After an incredible length of time that didn’t feel like any time at all, I looked at the clock. I wasn’t even sure I had time to get the session in, much less the after-session fun. More than an hour had passed. I decided to begin, starting in my old-school style — with my nipples. I had worried that starting back with regular practice had diminished my nipple/stealth orgasms in a phase of integration. This can happen as you sojourn on any energy-based orgasm journey. A big breakthrough explodes then fades — or integrates — as new experiences rise to the surface. However, I think the issues this past week with the SASO’s were due to the back pain/heart chakra blockage.
I did the practice. It all felt wonderful, and I was so glad to be able to move my hips again. I was cutting it close to time, and with only an hour left of free time, I decided not to go for the full treatment but rather just lay in bed. I took mental notes of all the energy zings all over my skin, the pulsating inside my vagina, the swelling of my prostate (!), the pulsating throbbing of my PC muscles, my anus, and the continuing circles and figure-8’s of my hips that I was not doing intentionally.
After a half hour of this, the “after-O’s” pulsed more slowly as they began to simmer to the background.

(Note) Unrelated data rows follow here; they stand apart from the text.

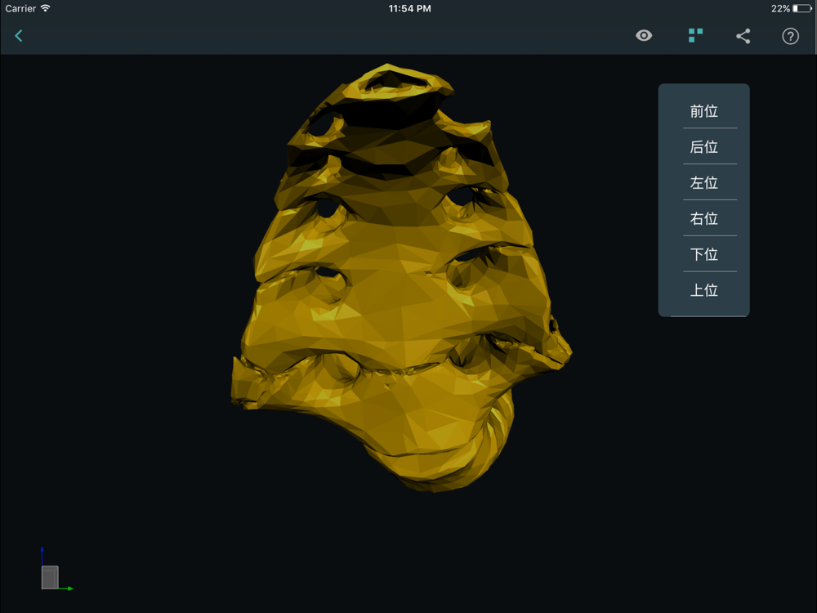
Task: Switch to the 左位 left view
Action: pyautogui.click(x=703, y=183)
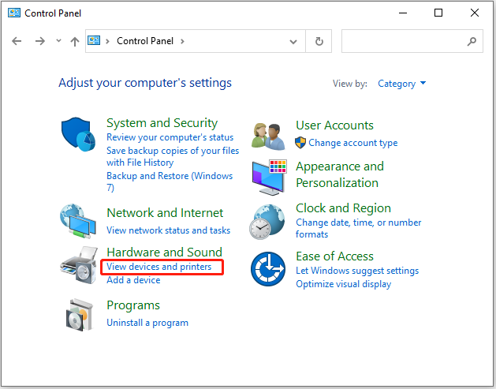The image size is (496, 389).
Task: Expand the recent locations arrow beside Forward
Action: click(58, 40)
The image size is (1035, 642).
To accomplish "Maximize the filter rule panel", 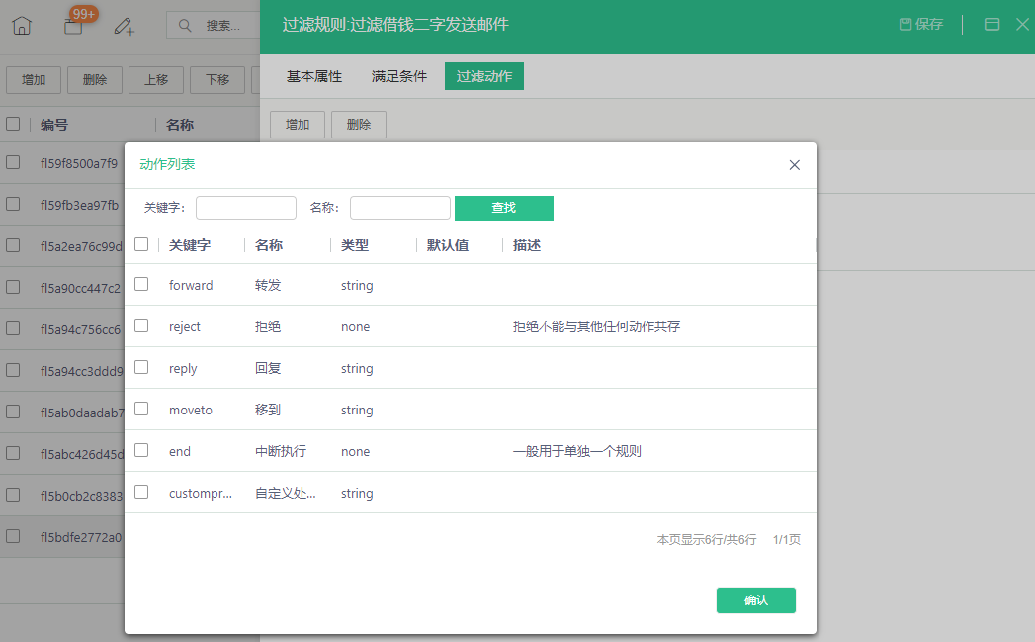I will (x=992, y=25).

Notice I didn’t have a “big” O, and yet I still had the after-O’s! Oddly fulfilled and thankfully not hurting, I got dressed, made up my bed, and walked (slowly) back to my desk.
It occurred to me later that lying in the bed before any stimulation had been an important aspect of my orgasmic awakening. If you remember, I shared this article from another site on the concept of “lying broken.” That being “broken” is one of those glass half-full situations. You can see yourself as a shambles of what you were, or you can recognize that the pieces are now truly yours to put back how you want to be renewed.

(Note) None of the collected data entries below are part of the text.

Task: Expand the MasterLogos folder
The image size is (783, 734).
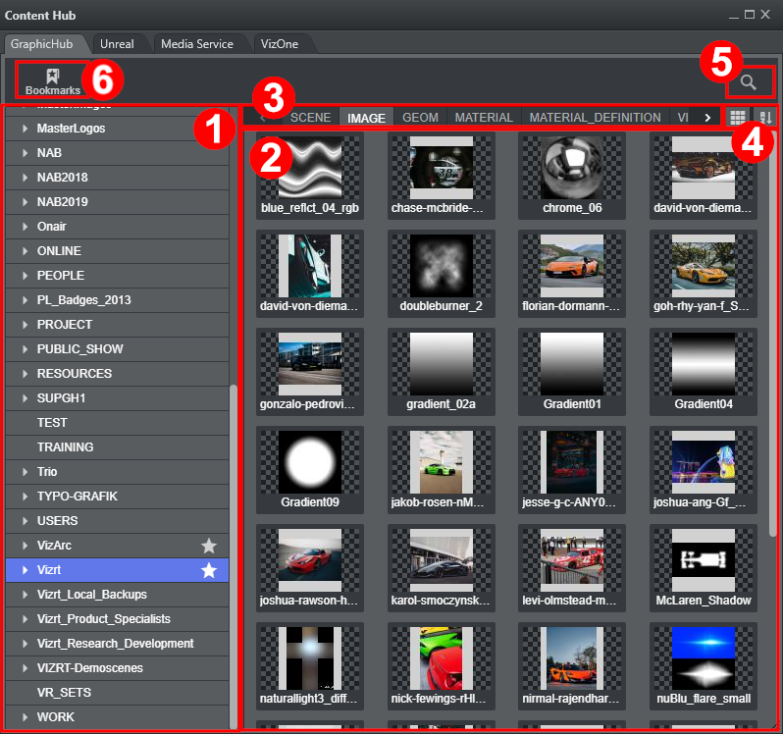Action: (x=26, y=129)
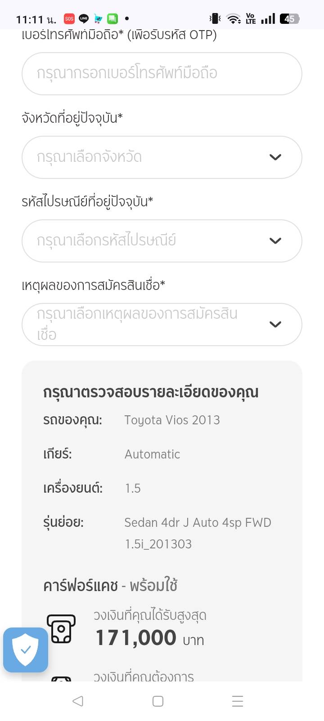Tap the LINE notification icon in status bar
This screenshot has width=324, height=721.
[84, 18]
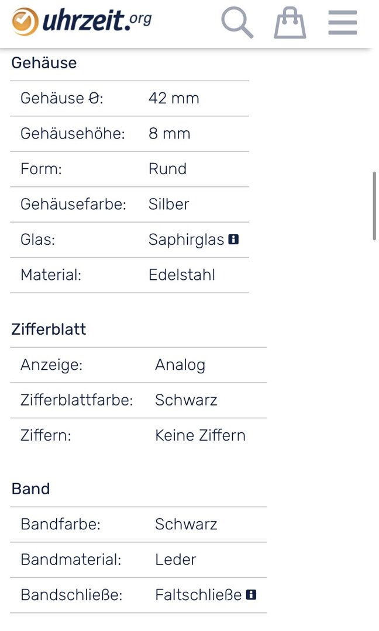Select the Faltschließe value text
Screen dimensions: 379x631
click(x=198, y=595)
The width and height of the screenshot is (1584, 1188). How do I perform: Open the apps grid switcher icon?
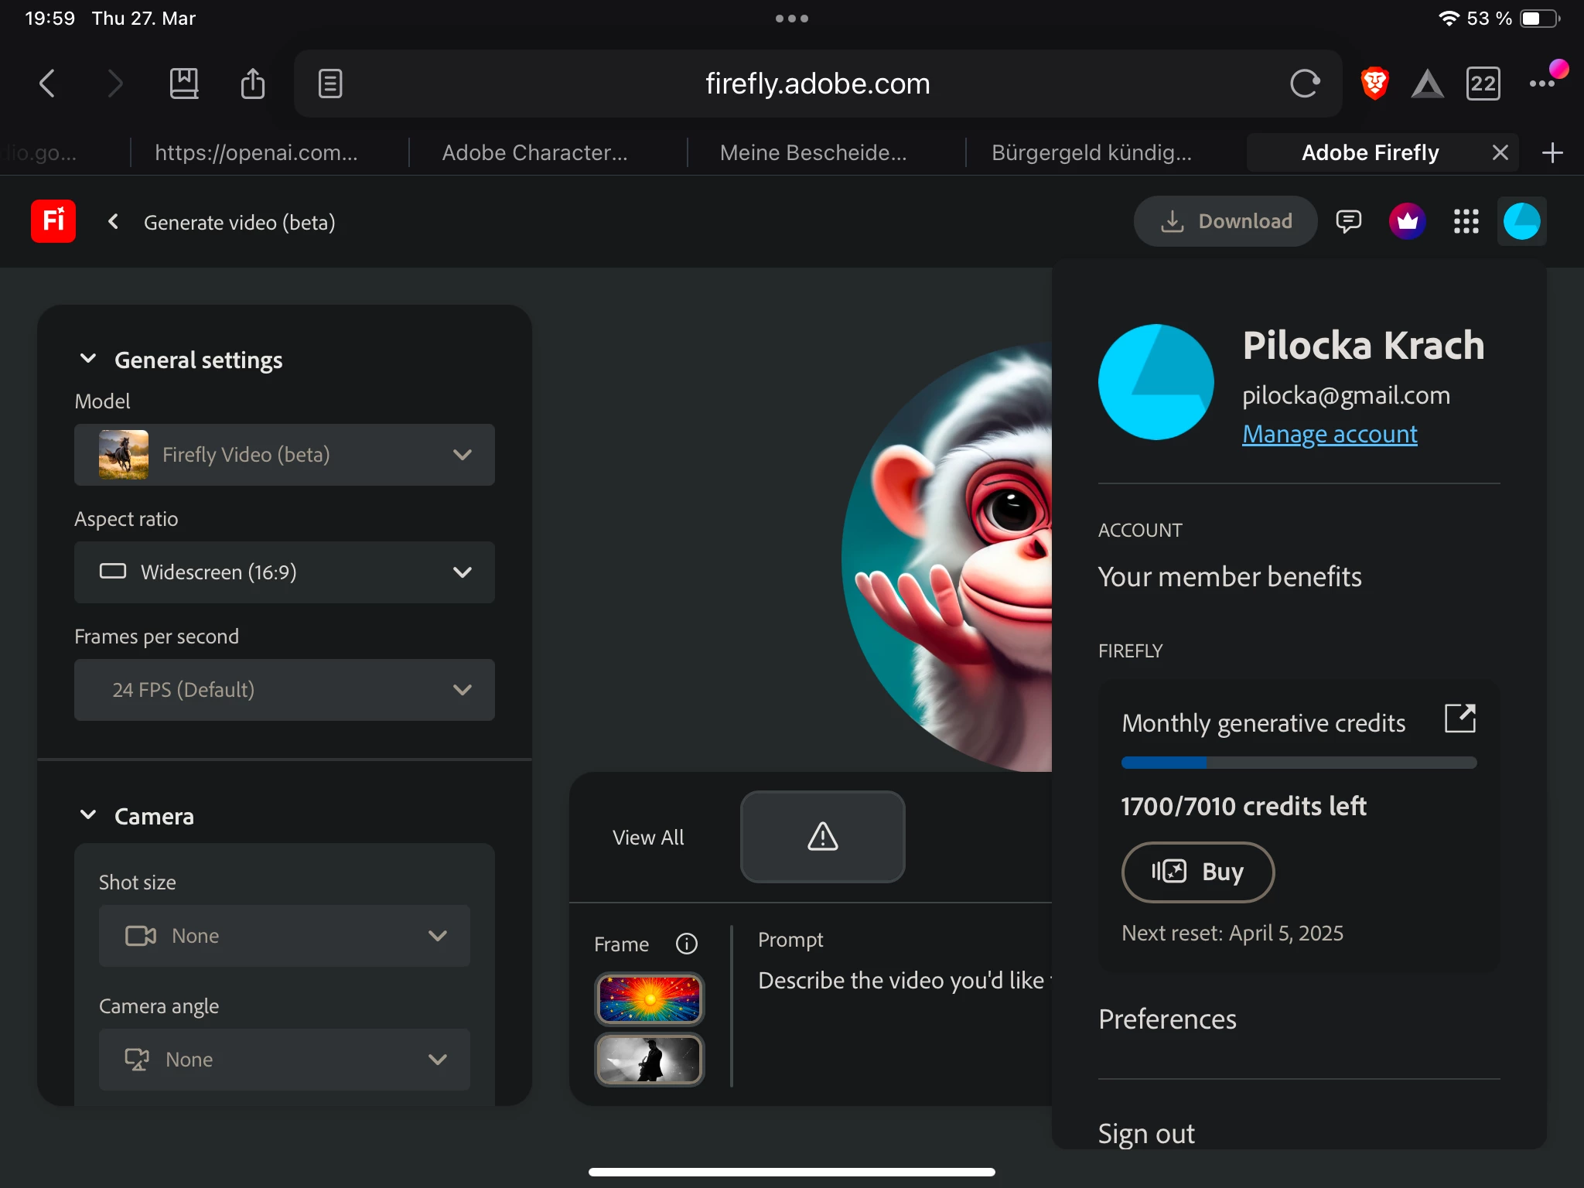click(x=1466, y=221)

This, then, was another eye-opener for me. Though this experience happened on Friday, 08-17-12, and the Todd Akin “legitimate rape” debacle occurred over the weekend, remembering the “lying broken” article became a welcome glimpse of hindsight. My heart chakra probably was triggered by my return to practice because it was my return to working on me. For the past several months, I have been going through what I call the “Dark Side of Yin,” a chronic lethargy as old wounds churn at the core of me. Not being alone during the summer, I had no real time or space to meditate or focus on myself in a self-healing capacity. I also think some of the Kundalini awakening contributed to my turning inward so significantly — the coiled serpent that began her rise from slumber at my root chakra is making her way through my energy centers, and it appears my heart chakra was the wheel that needed to be cleansed this past week.
My work is not over for my heart chakra, but I do believe I have made great strides toward reassembling the pieces of my broken self into the newly forming me — as a whole woman. And how fitting that this is occurring as I am about to turn 40. I am still putting the bad experiences behind me, but more than ever I know that the pieces are mine to assemble as I see fit. If I don’t like what I see forming, I will go back to lying broken until I once again have a clear vision of my self as a whole human being. And unlike my afternoon schedule, I can take my time. That’s why I’m here on this plane anyway.